2016年6月17日

短夜へ凭れるための冷蔵庫

20160617

 一人暮らしをはじめたばかりのころの、ちょっと気合の入った夕飯。真鱈子のこんにゃく炒め、すき焼き風煮、トマトとバルサミコ酢のサラダ、大根とお揚げのお味噌汁。ともだちが全然できないので、すぐに家に帰って夕食をつくるばかりの日々だった。

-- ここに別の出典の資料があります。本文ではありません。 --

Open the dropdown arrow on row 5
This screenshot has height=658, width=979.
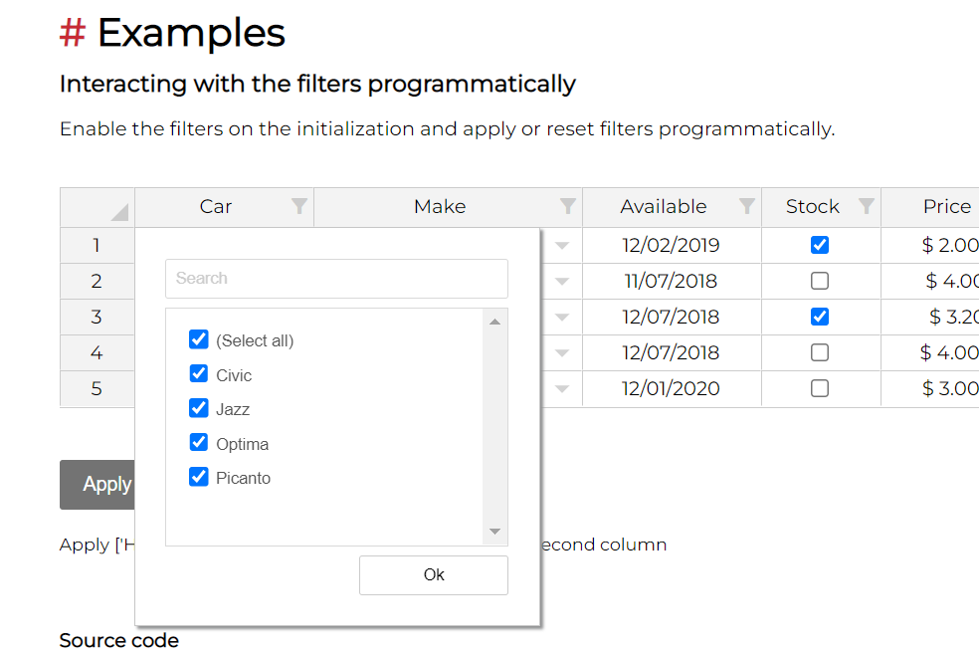click(559, 388)
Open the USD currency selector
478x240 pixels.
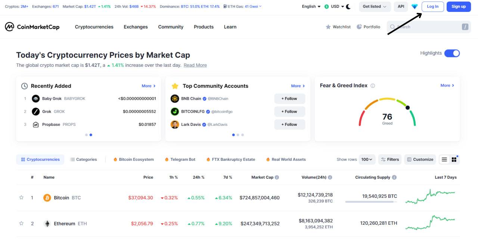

わたしが一人暮らしをすることになった時、父は「お前にそんなに大きな冷蔵庫は要らん」と言ってわたしが欲しものよりも一回り小さい冷蔵庫に決めた。「一人暮らしじゃどうせ味噌汁も作らん」と言って、一人暮らしの最初の買い出しで味噌のパックを手に取ったわたしのことをばかにした。確かにわたしはかなり気分屋でずぼらなのでそう思われるのも無理はないと思うけれど、せめて冷蔵庫だけはやっぱりもう一回り大きいものにしたかった。
一人暮らしをはじめて数か月後、ひとりでたくさんおかずを作って食べながらふとさみしくなり、どうだ、と見せつけるつもりで父に写真を送った。返信には大量のむかつきマークと「誰と生活しているんだ!」の文字。あはは。残念ながらひとりです。父はいつだってわたしのことが心配なのだな。小さい冷蔵庫も愛らしく思えてくる。